-- ACTIVITY --
Examine the entries and show every line in which the word "This" is found.

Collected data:
== Segment start ==
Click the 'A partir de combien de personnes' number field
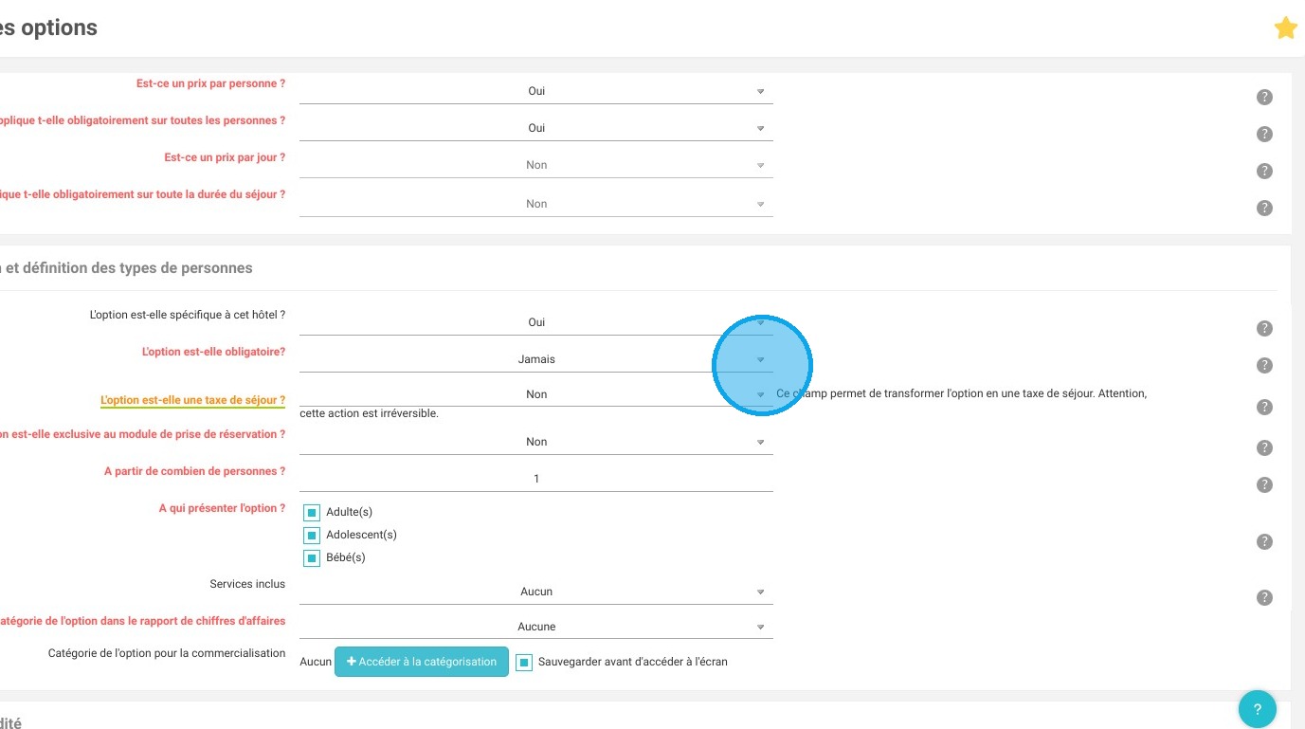 coord(536,479)
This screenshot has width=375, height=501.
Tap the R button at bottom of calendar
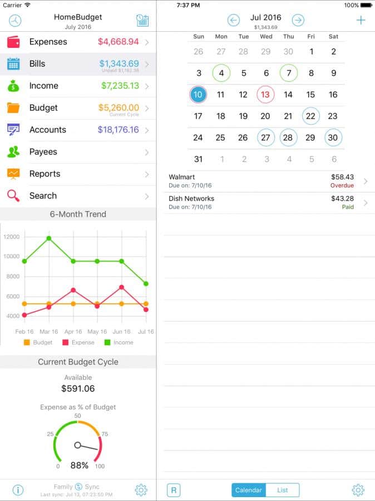(x=174, y=490)
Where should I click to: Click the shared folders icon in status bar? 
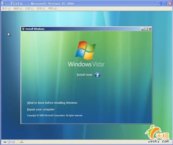tap(17, 142)
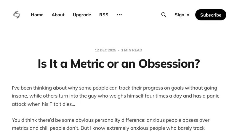Click the 1 MIN READ label

[x=132, y=50]
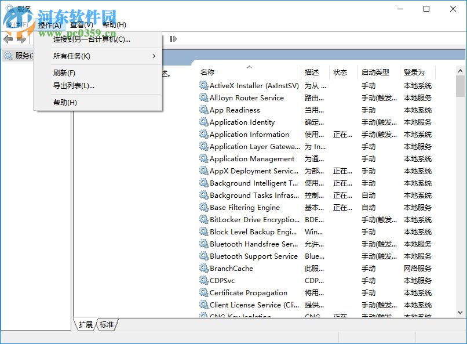Click the ActiveX Installer service gear icon
The height and width of the screenshot is (344, 467).
point(204,85)
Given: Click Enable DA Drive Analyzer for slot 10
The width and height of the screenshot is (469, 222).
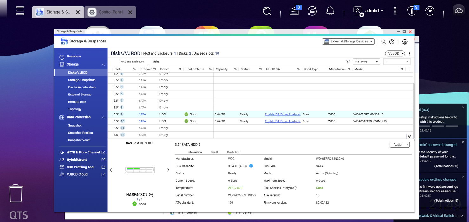Looking at the screenshot, I should click(283, 121).
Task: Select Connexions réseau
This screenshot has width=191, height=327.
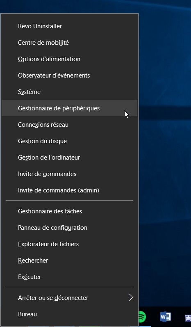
== Segment end ==
-- ANSWER SECTION --
This screenshot has width=375, height=501.
This screenshot has width=191, height=327.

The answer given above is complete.